Published On 1 Jul 2025

United Kingdom Prime Minister Keir Starmer has won a key vote in Parliament on a signature plan to overhaul the country’s welfare system.

But the 335 to 260 House of Commons victory on Tuesday largely rang hollow, with Starmer forced to soften his promised cuts amid pushback from members of his own Labour Party, in what could represent a crisis for his leadership.

“Welfare reform, let’s be honest, is never easy, perhaps especially for Labour governments,” work and pensions minister Liz Kendall told Parliament on Tuesday, acknowledging the party infighting that had defined the debate.

Reporting from London, Al Jazeera’s Milena Veselinovic described the vote as a “victory in name only” for Starmer.

“His government was facing such a huge rebellion from his own Labour MPs that there was no chance that he could pass this bill in the form that it was originally laid out,” she said.

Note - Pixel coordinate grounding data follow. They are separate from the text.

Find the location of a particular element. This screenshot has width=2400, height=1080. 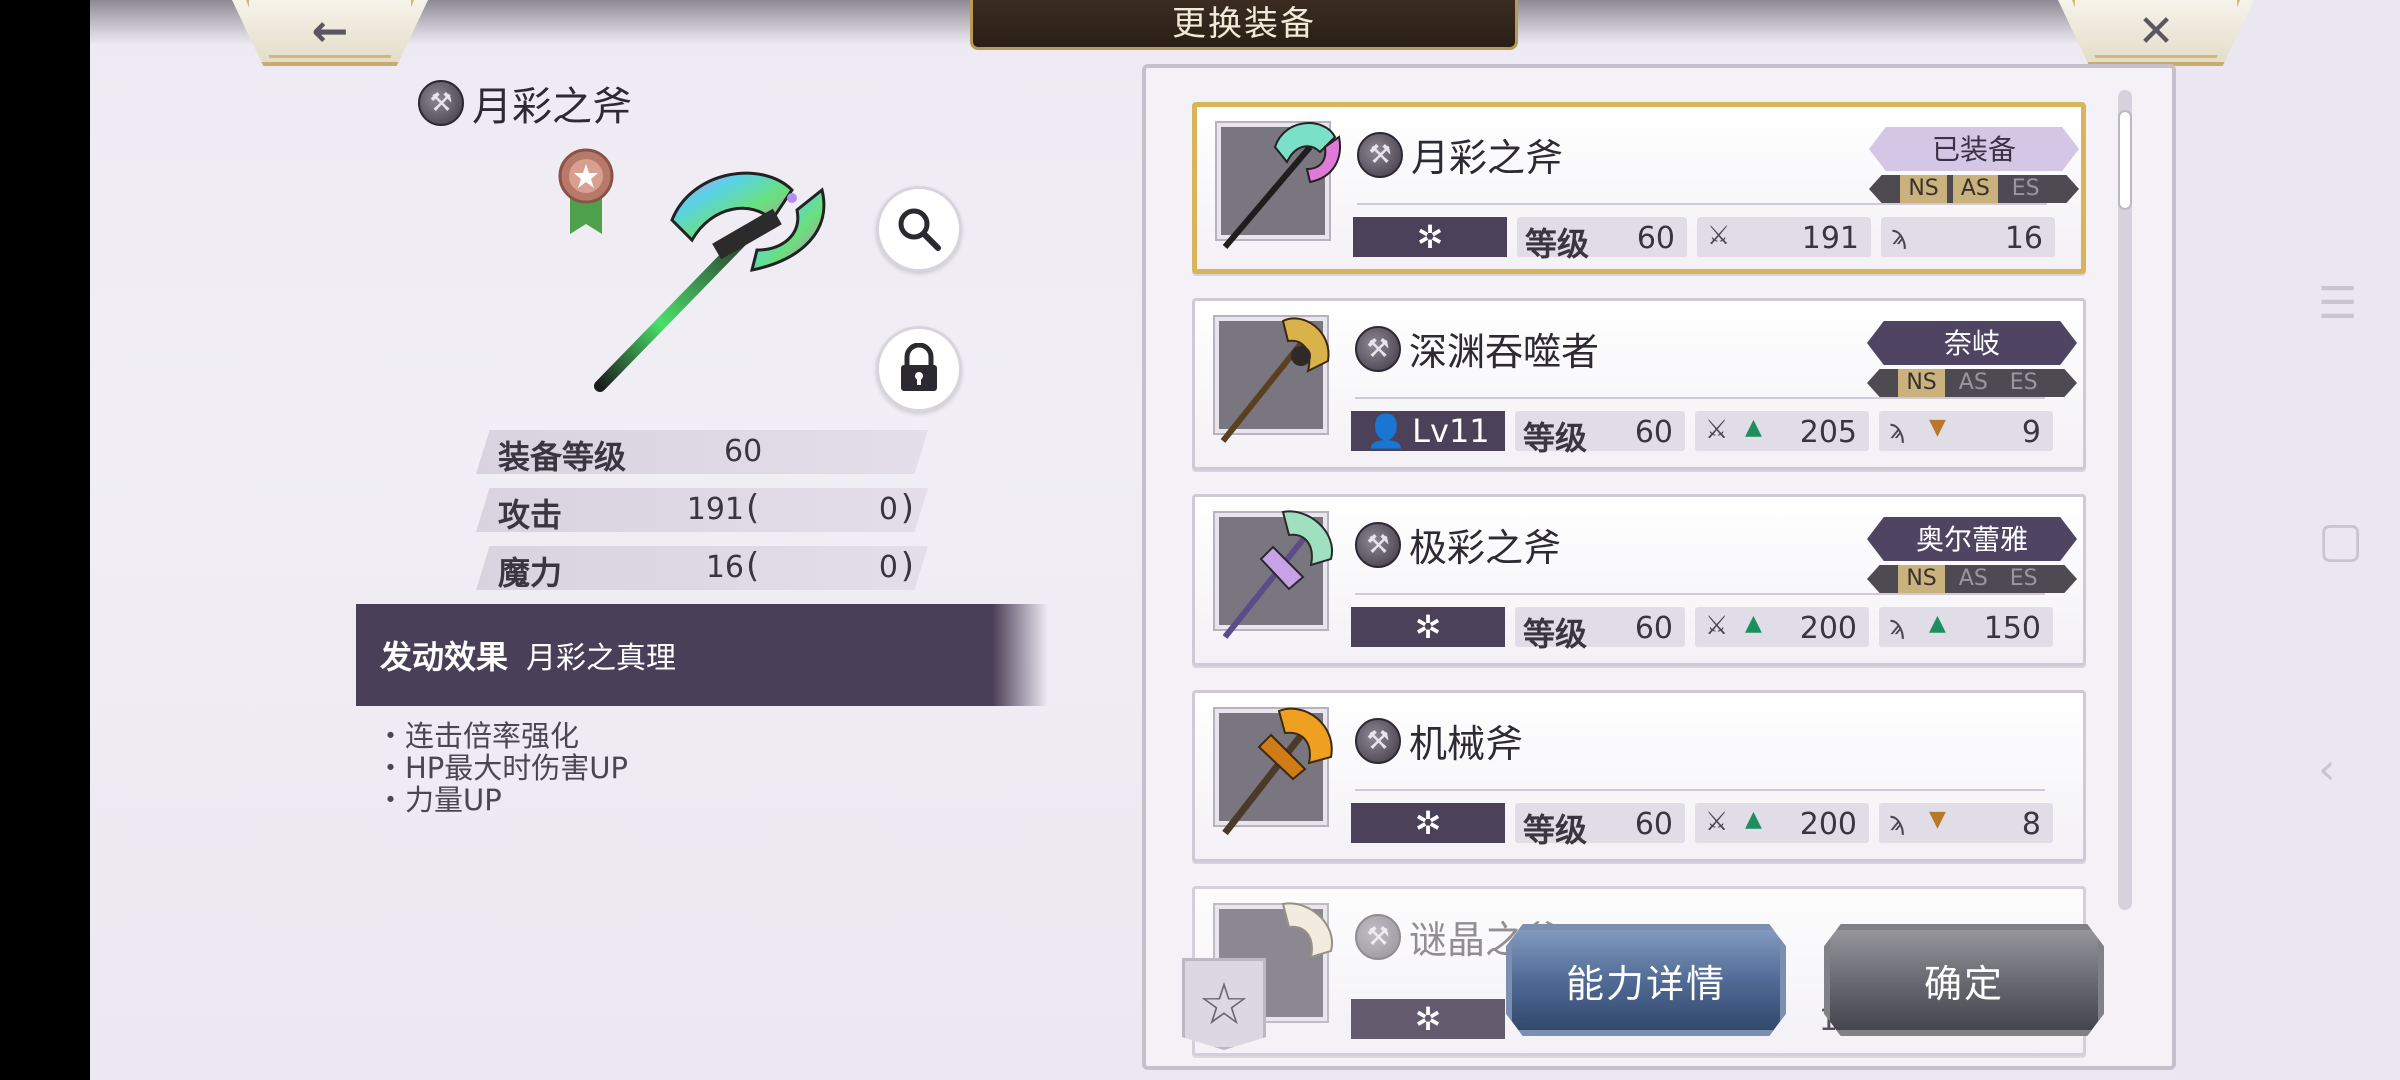

home-icon: ▢ is located at coordinates (2340, 540).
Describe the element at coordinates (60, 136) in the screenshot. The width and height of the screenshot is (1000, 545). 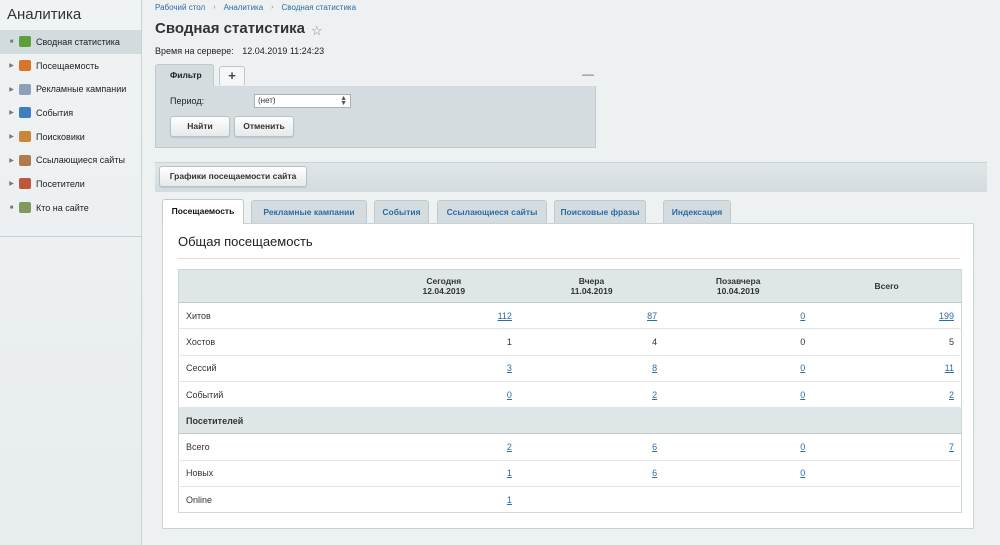
I see `sidebar-item-label: Поисковики` at that location.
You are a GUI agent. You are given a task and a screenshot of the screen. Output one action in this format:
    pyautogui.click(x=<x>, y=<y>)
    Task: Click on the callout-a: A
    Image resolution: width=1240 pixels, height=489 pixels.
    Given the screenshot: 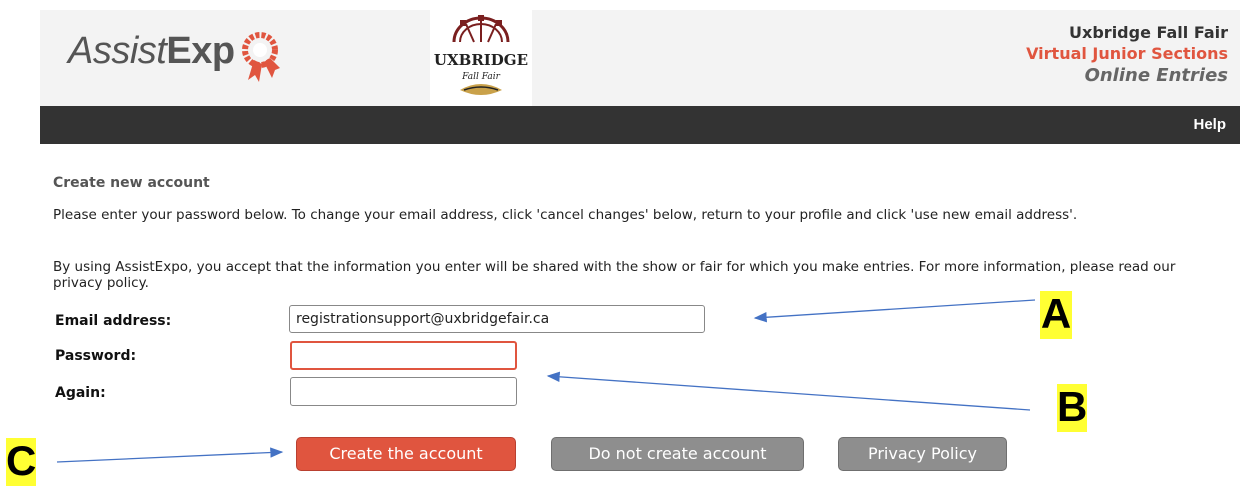 What is the action you would take?
    pyautogui.click(x=1056, y=314)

Starmer had ridden into office last year on the back of the largest parliamentary majority in UK history, currently holding 403 of 650 seats. That majority, he maintained, would help him avoid parliamentary dysfunction that had defined the body throughout years of Conservative rule.

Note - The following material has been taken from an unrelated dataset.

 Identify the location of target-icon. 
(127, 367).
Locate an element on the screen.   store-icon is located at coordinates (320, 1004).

But Starmer’s signature plan to trim down the UK’s ballooning welfare system soon ran into controversy, particularly when it came to disability benefits.

Starmer’s plan pitched raising the threshold for the benefits by requiring a higher threshold for physical or mental disability.

That prompted more than 120 Labour lawmakers to publicly say they would vote against the bill. They included Rachael Maskell, one of the leading opponents, who called the cuts “Dickensian” and said they “belong to a different era and a different party”.

In concessions to party members, the government backed down on implementing tougher eligibility rules for the payments until a wider review of the welfare system had been completed.

The government also pivoted to only have the reforms apply to future applicants, and not current claimants, as they initially sought.

While the government had at first hoped to save 5 billion pounds ($6.9bn) a year by 2030, the savings under the new plan is estimated to be closer to 2 billion pounds.

“This is a huge blow to the authority of Keir Starmer,” Al Jazeera’s Veselinovic said, “a prime minister who came into power on the back of a massive electoral landslide, who is now unable to pass what his government called flagship legislation without stripping it of nearly all its meaning.”